Aldo, the leader of Richie’s pack and nephew of the neighborhood mob boss, spells it out to Richie in a few brutal strokes: “Problem with you, man, is you think you got options. You don’t. You ain’t gonna work some stupid job, and even if you do, you won’t last. Know why? Because guys like us ain’t got the temperament for crap, and it’s only a matter of time before you’d fuck it up. Why wind up a petty criminal, out there on your own, when you could work for Uncle Lou instead? Don’t make no sense.”

It’s familiar literary territory, yet you won’t be thinking of predecessors or influences when you read DANGEROUS BOYS. All you’ll be thinking about is, what do you do when the guys you’ve been best friends with all your life — the ones who have your back no matter what, the ones whose bonds make no room for the women in their lives — are the ones who will almost certainly bring you down?

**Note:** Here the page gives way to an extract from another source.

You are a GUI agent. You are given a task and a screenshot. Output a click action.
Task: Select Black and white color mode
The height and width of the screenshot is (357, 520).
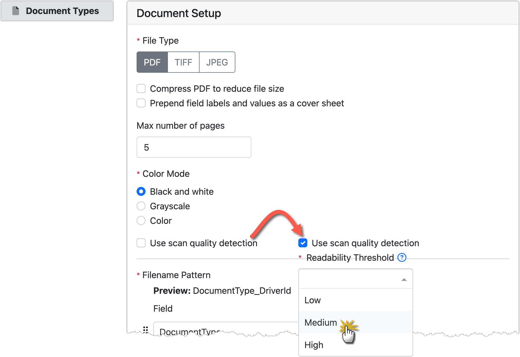(141, 192)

For Richie, it will take the planning and execution of a big-time crime — one that will almost certainly come with a terrifying body count — to arrive at his answer.

And it’s an answer you will be desperate to know and unable to guess, making DANGEROUS BOYS a coming-of-age page-turner of the first rank.


There are some things I could criticize about CITY OF GRUDGES as a crime novel. It’s heavy on exposition and, until its final pages, light on incident. Its cast sometimes seems too wide and its members tend to tiptoe in and out of the narrative in too-tidily stage-managed intervals, and many of the most-named folks rarely appear on stage at all. The lengthy history lessons sometimes feel like the languid monologues of a drunk at the end of a bar.

And the novel goes out of its way to portray Walker Holmes, the scrappy investigative reporter/editor/publisher of a scrappy independent weekly with a crusading bent, as a loner outside the local power structure — but for a loner, he’s got an awful lot of friends.

I could criticize, but I won’t, because somehow the whole succeeds despite the parts, which form a plot too complicated to unpack in a few sentences. Suffice it to say that it involves corruption at the highest levels of Pensacola, Florida’s private and public sectors, a suicide that probably isn’t a suicide, and blood feuds that mostly go back decades.

I suspect that CITY OF GRUDGES aims less to be a commercially slick crime novel than a charmingly cockeyed love letter to the author’s hometown of Pensacola, Florida. (It comes as no surprise to learn that author Rick Outzen is the editor and publisher of Pensacola’s alternative weekly newspaper.) And at that it succeeds marvelously.

CITY OF GRUDGES, like its journalist author, is an exceedingly competent piece of work — and no more so than when it makes Pensacola a lead character of sorts. Whatever else your takeaways are from this novel, you’ll know Pensacola — both as its own cheerfully corrupt creature and as an avatar of cheerfully avaricious Southernness — and you’ll be better for it.